Curieuse idée, dès lors, de lui avoir associé le Concerto Köln, formation qui reste fidèle à ses principes historiquement informés et à son instrumentarium indocile. Des timbres certes originaux mais dont les incertitudes et les bavures mettent quand même assez souvent à mal la perfection de ce qui émane des gradins supérieurs. Visuellement aussi, entre l’élégance un rien gourmée des voix et et le capharnaüm insolite des instruments, qui va du pittoresque au franchement peu appétissant (la façon très particulière qu’ont les trompettistes de gérer leurs embouteillages salivaires...), on reste perplexe. Depuis les places du parterre se produisent aussi de désagréables interférences, parasites acoustiques entre l’aigu assez peu propre des violons et certaines notes tenues des sopranos. Quant au cor naturel du « Quoniam », ses borborygmes incontrôlables tournent au sabotage en règle. Impossible dans ces conditions pour la basse, déjà assez peu sûre d’intonation, de maintenir le cap : un vrai festival de couacs, qui dans un autre contexte prêterait peut-être à rire. Plus généralement ce mélange de la carpe et du lapin laisse sur sa faim, d’autant plus que le chef, avant tout un spécialiste de musique chorale, ne fait pas grand chose pour tenter d’homogénéiser le tout. Restent évidemment de belles couleurs, une flûte boisée qui émerge cà ou là, des hautbois agrestes, un solo de violon joliment habité, mais est-ce bien suffisant ?

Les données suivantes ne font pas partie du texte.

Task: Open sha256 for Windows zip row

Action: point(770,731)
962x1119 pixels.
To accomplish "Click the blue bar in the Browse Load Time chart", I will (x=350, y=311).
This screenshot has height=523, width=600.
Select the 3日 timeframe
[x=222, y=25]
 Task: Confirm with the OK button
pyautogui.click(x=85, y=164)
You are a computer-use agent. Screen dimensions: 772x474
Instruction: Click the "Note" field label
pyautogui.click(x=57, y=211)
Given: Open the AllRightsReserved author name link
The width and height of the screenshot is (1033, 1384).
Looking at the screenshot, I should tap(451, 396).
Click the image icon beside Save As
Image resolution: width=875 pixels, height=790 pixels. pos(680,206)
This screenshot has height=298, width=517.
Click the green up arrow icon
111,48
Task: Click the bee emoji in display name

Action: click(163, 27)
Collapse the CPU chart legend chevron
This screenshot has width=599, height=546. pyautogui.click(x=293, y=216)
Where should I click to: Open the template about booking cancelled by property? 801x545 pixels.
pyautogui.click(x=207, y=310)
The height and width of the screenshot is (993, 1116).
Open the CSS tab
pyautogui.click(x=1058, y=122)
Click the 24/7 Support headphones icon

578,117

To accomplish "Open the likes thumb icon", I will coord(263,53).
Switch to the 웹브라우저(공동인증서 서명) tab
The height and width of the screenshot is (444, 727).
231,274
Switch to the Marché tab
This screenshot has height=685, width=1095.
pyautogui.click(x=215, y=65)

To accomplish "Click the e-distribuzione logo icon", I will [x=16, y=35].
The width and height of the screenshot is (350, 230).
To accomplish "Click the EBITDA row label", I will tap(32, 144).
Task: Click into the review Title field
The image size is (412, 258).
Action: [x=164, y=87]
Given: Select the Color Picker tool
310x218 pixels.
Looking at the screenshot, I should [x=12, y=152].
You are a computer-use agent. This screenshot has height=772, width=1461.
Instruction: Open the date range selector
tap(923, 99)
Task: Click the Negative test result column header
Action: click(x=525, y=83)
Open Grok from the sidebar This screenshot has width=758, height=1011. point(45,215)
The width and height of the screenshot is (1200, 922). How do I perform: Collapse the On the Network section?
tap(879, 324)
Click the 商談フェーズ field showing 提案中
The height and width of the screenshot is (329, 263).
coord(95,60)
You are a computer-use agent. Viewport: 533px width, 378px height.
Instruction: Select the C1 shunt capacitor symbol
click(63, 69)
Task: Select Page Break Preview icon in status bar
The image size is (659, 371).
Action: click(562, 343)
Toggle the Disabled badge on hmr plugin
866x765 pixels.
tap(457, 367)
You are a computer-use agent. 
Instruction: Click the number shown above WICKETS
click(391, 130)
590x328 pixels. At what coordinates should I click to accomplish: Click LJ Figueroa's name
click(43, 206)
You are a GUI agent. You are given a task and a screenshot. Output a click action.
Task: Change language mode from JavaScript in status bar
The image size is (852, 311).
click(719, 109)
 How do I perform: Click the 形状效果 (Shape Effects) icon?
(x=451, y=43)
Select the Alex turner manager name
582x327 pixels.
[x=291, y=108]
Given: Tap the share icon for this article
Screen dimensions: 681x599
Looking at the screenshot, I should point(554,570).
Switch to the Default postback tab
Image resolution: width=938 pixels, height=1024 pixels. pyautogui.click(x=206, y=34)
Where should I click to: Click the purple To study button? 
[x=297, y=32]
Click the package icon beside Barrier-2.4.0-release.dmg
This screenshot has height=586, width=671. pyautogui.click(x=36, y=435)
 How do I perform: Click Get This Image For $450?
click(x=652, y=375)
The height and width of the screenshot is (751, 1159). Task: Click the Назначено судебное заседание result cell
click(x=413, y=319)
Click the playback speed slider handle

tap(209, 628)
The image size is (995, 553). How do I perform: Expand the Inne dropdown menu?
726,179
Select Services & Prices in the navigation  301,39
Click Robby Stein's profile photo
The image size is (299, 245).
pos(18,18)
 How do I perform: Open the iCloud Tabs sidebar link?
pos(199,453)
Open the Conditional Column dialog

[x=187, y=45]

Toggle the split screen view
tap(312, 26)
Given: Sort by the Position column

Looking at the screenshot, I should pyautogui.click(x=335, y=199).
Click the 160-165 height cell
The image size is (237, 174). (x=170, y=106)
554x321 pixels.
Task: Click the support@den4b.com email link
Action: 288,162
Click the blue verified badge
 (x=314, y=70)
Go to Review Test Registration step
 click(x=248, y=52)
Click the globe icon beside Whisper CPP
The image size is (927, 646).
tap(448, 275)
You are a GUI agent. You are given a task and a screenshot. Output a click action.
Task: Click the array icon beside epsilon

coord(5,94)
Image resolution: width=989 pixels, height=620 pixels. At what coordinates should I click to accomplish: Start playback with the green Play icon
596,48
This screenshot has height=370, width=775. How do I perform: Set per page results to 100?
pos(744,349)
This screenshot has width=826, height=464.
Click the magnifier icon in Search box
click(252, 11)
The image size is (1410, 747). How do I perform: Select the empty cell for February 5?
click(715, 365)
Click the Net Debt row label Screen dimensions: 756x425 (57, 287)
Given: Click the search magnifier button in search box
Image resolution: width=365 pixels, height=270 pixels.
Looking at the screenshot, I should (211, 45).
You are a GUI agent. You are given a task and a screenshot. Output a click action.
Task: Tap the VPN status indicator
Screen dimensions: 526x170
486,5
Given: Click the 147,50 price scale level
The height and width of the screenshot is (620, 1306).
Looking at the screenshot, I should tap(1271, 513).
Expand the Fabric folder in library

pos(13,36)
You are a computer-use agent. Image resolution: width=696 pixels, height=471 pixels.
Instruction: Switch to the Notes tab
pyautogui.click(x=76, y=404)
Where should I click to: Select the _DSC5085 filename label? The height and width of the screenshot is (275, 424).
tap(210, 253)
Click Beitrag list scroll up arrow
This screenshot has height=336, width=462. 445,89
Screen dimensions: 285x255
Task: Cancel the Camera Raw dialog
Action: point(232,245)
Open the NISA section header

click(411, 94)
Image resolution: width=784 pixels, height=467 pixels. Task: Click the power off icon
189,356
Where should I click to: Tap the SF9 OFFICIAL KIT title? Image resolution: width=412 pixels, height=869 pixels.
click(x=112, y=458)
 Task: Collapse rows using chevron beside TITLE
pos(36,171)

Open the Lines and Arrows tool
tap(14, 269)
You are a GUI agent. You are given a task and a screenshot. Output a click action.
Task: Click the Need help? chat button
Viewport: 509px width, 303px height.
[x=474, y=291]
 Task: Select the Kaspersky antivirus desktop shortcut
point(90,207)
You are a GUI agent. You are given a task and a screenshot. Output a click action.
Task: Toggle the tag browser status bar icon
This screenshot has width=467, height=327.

Solistes de bon niveau, mais mal appariés. En particulier soprano et alto sont toutes deux intéressantes, mais le timbre joliment argentin de la première souffre beaucoup de la proximité de celui, beaucoup plus sombre et chargé d’harmoniques, de la seconde. Les deux s’apprécient mieux séparément, avec une mention particulière pour l’« Agnus Dei » d’Anke Vondung, habité d’une ferveur toute piétiste. Ténor honorable, sans doute plus habitué aux roucoulades rossiniennes qu’à cette ambiance orante, et basse assez souvent prise en défaut de justesse, malgré de belles qualités de timbre.
Une soirée passionnante pour sa part chorale, mais qui pour le reste laisse dubitatif. La cathédrale a ses beautés, mais elle paraît construite de guingois.